Exercise input Block Start

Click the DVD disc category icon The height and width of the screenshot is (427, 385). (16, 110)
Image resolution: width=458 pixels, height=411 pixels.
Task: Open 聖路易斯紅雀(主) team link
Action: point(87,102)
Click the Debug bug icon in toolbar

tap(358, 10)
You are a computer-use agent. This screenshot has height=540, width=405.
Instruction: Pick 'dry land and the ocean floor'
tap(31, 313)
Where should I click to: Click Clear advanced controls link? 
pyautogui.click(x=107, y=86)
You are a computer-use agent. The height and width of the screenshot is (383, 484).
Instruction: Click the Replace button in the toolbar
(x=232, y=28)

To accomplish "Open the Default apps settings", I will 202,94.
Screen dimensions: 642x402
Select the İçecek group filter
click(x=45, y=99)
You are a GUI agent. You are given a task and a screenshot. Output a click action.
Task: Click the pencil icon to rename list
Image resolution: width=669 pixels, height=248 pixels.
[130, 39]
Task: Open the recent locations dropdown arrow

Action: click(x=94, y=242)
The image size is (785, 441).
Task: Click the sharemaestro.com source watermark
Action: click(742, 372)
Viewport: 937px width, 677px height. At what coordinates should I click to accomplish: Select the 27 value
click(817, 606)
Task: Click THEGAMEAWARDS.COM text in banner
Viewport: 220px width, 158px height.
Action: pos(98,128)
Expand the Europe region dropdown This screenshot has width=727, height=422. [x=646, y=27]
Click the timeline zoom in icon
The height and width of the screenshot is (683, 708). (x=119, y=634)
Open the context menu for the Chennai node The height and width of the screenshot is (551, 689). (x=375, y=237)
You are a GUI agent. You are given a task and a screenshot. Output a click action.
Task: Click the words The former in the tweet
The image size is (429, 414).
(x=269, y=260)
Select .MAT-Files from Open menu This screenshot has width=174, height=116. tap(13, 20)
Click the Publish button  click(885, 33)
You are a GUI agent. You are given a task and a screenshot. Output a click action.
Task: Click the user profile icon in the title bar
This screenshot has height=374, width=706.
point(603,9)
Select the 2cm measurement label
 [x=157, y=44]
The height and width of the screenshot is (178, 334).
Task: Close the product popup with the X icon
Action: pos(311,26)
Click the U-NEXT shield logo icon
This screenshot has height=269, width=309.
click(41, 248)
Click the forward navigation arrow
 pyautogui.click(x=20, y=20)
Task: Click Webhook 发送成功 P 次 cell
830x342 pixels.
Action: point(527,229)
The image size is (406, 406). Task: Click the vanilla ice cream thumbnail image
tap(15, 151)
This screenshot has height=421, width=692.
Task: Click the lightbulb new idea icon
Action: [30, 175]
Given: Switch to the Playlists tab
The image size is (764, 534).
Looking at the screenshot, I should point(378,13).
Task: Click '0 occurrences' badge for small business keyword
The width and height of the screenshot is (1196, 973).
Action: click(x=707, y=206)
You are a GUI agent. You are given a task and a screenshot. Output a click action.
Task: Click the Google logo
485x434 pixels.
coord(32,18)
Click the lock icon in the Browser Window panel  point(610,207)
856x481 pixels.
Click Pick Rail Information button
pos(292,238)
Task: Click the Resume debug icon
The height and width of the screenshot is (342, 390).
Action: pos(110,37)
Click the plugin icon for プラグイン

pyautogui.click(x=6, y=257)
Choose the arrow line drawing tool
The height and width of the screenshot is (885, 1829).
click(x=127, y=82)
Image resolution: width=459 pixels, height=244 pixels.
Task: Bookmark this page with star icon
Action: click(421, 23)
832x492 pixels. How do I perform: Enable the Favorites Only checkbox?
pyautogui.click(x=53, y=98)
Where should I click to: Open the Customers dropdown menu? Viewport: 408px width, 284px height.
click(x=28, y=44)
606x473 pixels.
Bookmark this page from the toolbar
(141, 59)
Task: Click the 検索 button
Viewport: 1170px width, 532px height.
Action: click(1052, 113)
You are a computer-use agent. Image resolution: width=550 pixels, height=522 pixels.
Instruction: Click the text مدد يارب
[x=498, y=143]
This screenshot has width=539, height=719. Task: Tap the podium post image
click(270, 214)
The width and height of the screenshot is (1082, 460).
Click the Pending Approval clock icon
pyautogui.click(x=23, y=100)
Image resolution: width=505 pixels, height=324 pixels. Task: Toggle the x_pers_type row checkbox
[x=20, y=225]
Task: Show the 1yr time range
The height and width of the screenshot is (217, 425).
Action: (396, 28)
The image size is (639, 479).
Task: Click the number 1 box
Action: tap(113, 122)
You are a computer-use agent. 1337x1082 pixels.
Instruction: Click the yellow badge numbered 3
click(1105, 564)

Exercise input Block End

> _About this exercise_
Return the entries in full. Do not alter them.

> _Solution to the problem_
Click the DVD disc category icon The height and width of the screenshot is (427, 385). (16, 110)
Image resolution: width=458 pixels, height=411 pixels.
Task: Open 聖路易斯紅雀(主) team link
Action: point(87,102)
Click the Debug bug icon in toolbar

tap(358, 10)
You are a computer-use agent. This screenshot has height=540, width=405.
Instruction: Pick 'dry land and the ocean floor'
tap(31, 313)
Where should I click to: Click Clear advanced controls link? 
pyautogui.click(x=107, y=86)
You are a computer-use agent. The height and width of the screenshot is (383, 484).
Instruction: Click the Replace button in the toolbar
(x=232, y=28)

To accomplish "Open the Default apps settings", I will 202,94.
Screen dimensions: 642x402
Select the İçecek group filter
click(x=45, y=99)
You are a GUI agent. You are given a task and a screenshot. Output a click action.
Task: Click the pencil icon to rename list
Image resolution: width=669 pixels, height=248 pixels.
[130, 39]
Task: Open the recent locations dropdown arrow

Action: click(x=94, y=242)
The image size is (785, 441).
Task: Click the sharemaestro.com source watermark
Action: click(742, 372)
Viewport: 937px width, 677px height. At what coordinates should I click to accomplish: Select the 27 value
click(817, 606)
Task: Click THEGAMEAWARDS.COM text in banner
Viewport: 220px width, 158px height.
Action: pos(98,128)
Expand the Europe region dropdown This screenshot has width=727, height=422. [x=646, y=27]
Click the timeline zoom in icon
The height and width of the screenshot is (683, 708). (x=119, y=634)
Open the context menu for the Chennai node The height and width of the screenshot is (551, 689). (x=375, y=237)
You are a GUI agent. You are given a task and a screenshot. Output a click action.
Task: Click the words The former in the tweet
The image size is (429, 414).
(x=269, y=260)
Select .MAT-Files from Open menu This screenshot has width=174, height=116. tap(13, 20)
Click the Publish button  click(885, 33)
You are a GUI agent. You are given a task and a screenshot. Output a click action.
Task: Click the user profile icon in the title bar
This screenshot has height=374, width=706.
point(603,9)
Select the 2cm measurement label
 [x=157, y=44]
The height and width of the screenshot is (178, 334).
Task: Close the product popup with the X icon
Action: pos(311,26)
Click the U-NEXT shield logo icon
This screenshot has height=269, width=309.
click(41, 248)
Click the forward navigation arrow
 pyautogui.click(x=20, y=20)
Task: Click Webhook 发送成功 P 次 cell
830x342 pixels.
Action: point(527,229)
The image size is (406, 406). Task: Click the vanilla ice cream thumbnail image
tap(15, 151)
This screenshot has height=421, width=692.
Task: Click the lightbulb new idea icon
Action: [30, 175]
Given: Switch to the Playlists tab
The image size is (764, 534).
Looking at the screenshot, I should point(378,13).
Task: Click '0 occurrences' badge for small business keyword
The width and height of the screenshot is (1196, 973).
Action: click(x=707, y=206)
You are a GUI agent. You are given a task and a screenshot. Output a click action.
Task: Click the Google logo
485x434 pixels.
coord(32,18)
Click the lock icon in the Browser Window panel  point(610,207)
856x481 pixels.
Click Pick Rail Information button
pos(292,238)
Task: Click the Resume debug icon
The height and width of the screenshot is (342, 390).
Action: pos(110,37)
Click the plugin icon for プラグイン

pyautogui.click(x=6, y=257)
Choose the arrow line drawing tool
The height and width of the screenshot is (885, 1829).
click(x=127, y=82)
Image resolution: width=459 pixels, height=244 pixels.
Task: Bookmark this page with star icon
Action: click(421, 23)
832x492 pixels. How do I perform: Enable the Favorites Only checkbox?
pyautogui.click(x=53, y=98)
Where should I click to: Open the Customers dropdown menu? Viewport: 408px width, 284px height.
click(x=28, y=44)
606x473 pixels.
Bookmark this page from the toolbar
(141, 59)
Task: Click the 検索 button
Viewport: 1170px width, 532px height.
Action: click(1052, 113)
You are a computer-use agent. Image resolution: width=550 pixels, height=522 pixels.
Instruction: Click the text مدد يارب
[x=498, y=143]
This screenshot has width=539, height=719. Task: Tap the podium post image
click(270, 214)
The width and height of the screenshot is (1082, 460).
Click the Pending Approval clock icon
pyautogui.click(x=23, y=100)
Image resolution: width=505 pixels, height=324 pixels. Task: Toggle the x_pers_type row checkbox
[x=20, y=225]
Task: Show the 1yr time range
The height and width of the screenshot is (217, 425).
Action: (396, 28)
The image size is (639, 479).
Task: Click the number 1 box
Action: tap(113, 122)
You are a computer-use agent. 1337x1082 pixels.
Instruction: Click the yellow badge numbered 3
click(1105, 564)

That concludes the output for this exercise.